On Tuesday, Ashkenazi was again down in Tze’elim watching a brigade-level exercise with the paratroopers.
RELATED:Ashkenazi: Hamas will pay if it fires rockets on EilatAshkenazi: Expect violence, but no intifada, if talks fail
Like most of Ashkenazi’s work days, Tuesday began before dawn, with a helicopter ride from near his home in Kfar Saba to the massive training base in the South.
From there, he was transported by jeep to the field where he watched as the artillery cannons pounded the imaginary Syrian targets, as the tanks maneuvered into their positions and as the paratroopers marched off to the front lines.
There is no hiding it – Ashkenazi is in his element watching military exercises and maneuvers. Dressed in a work uniform, Ashkenazi walks casually among the hundreds of soldiers and officers as if he is one of them.
He listens as the senior officers explain the different stages of the exercise unfolding before our eyes and then turns to the regular soldiers and asks how they feel, where they are from and if they are getting out for the Succot holiday.
At one point, he notices a group of officers with blue ranks on their shoulders – meaning they are from the air force – marching together with the paratroopers.
“Come over here,” Ashkenazi shouts out, above the loud artillery and gunfire.
His face then lights up.
“These are pilots who have come to spend the duration of the exercise with the paratroopers, walking with them through the desert to better understand the complexities of the ground operation and how they, as pilots, can assist from the air,” he explained to this reporter and the two others who accompanied him on the tour.
Being at the exercise also softens up Ashkenazi and gets him to speak more freely than usual.
He speaks at length about the IDF’s increased training regimens, the drop in draft numbers, the dangerous sale of Russian missiles to Syria, the Iranian nuclear threat, Israel’s decision to purchase advanced stealth fighter jets and other issues.
The feeling is that now that he sees the end of his term is on the horizon, Ashkenazi is more at ease with the media.
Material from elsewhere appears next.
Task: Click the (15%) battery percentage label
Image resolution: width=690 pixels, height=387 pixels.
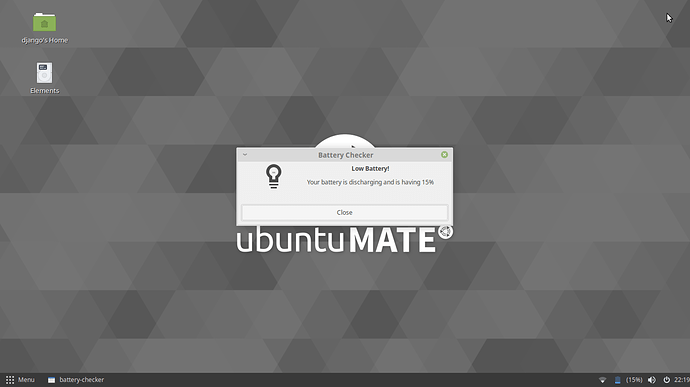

While the so-called “Galant Document” affair caused him a great deal of damage, he is working hard to show that he has moved on and is focused today on continuing to prepare the military for the threats it faces.
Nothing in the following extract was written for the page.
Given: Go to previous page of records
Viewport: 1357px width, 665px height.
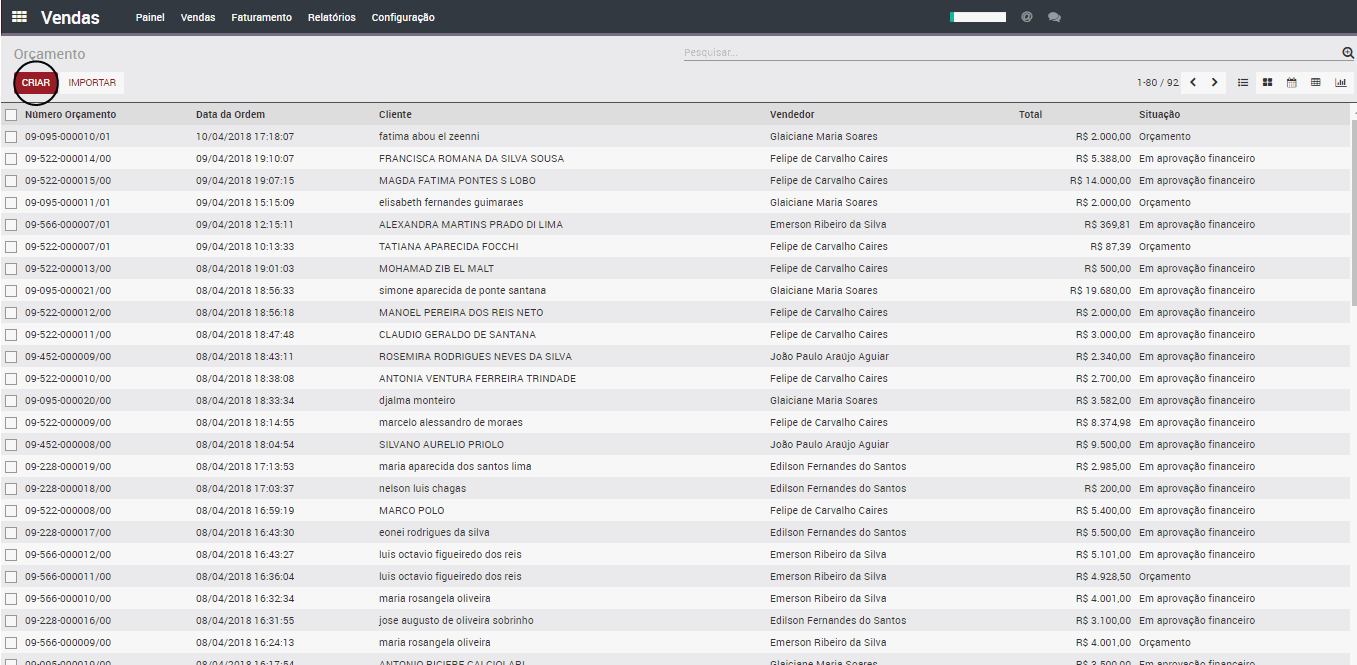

Despite the Galant Document, Ashkenazi ultimately will be remembered as the IDF chief of General Staff who rehabilitated a broken military following the Second Lebanon War in 2006. The problem, he stresses, was not with the IDF commanders during the war but with the IDF thinking at the time – that it needed to prepare for limited warfare and not allout war.
He has worked on the opposite.
Instead of training just on arrest raids in the West Bank and Gaza, Ashkenazi has the IDF brigades practicing for war with Syria despite the low chance of a conventional war in the near future. In addition to training its compulsory units, next year the IDF will hold brigade-level exercises for reserve brigades, for the first time in 12 years.
“By preparing for the conventional war, soldiers and commanders will know how to derive the skills they require for counter-terror operations,” he said.
A visit to these types of exercises leaves a visitor with the feeling that the military takes itself far more seriously today than it did on the eve of the Second Lebanon War. While it has yet to be tested the way it was in 2006, the sense is that the IDF is better prepared.
This might be true, Ashkenazi said, but it does not mean that the military can now cut back on training.
“If it is tough for a soldier during training,” he concludes, “then it will be easier for him during a battle.”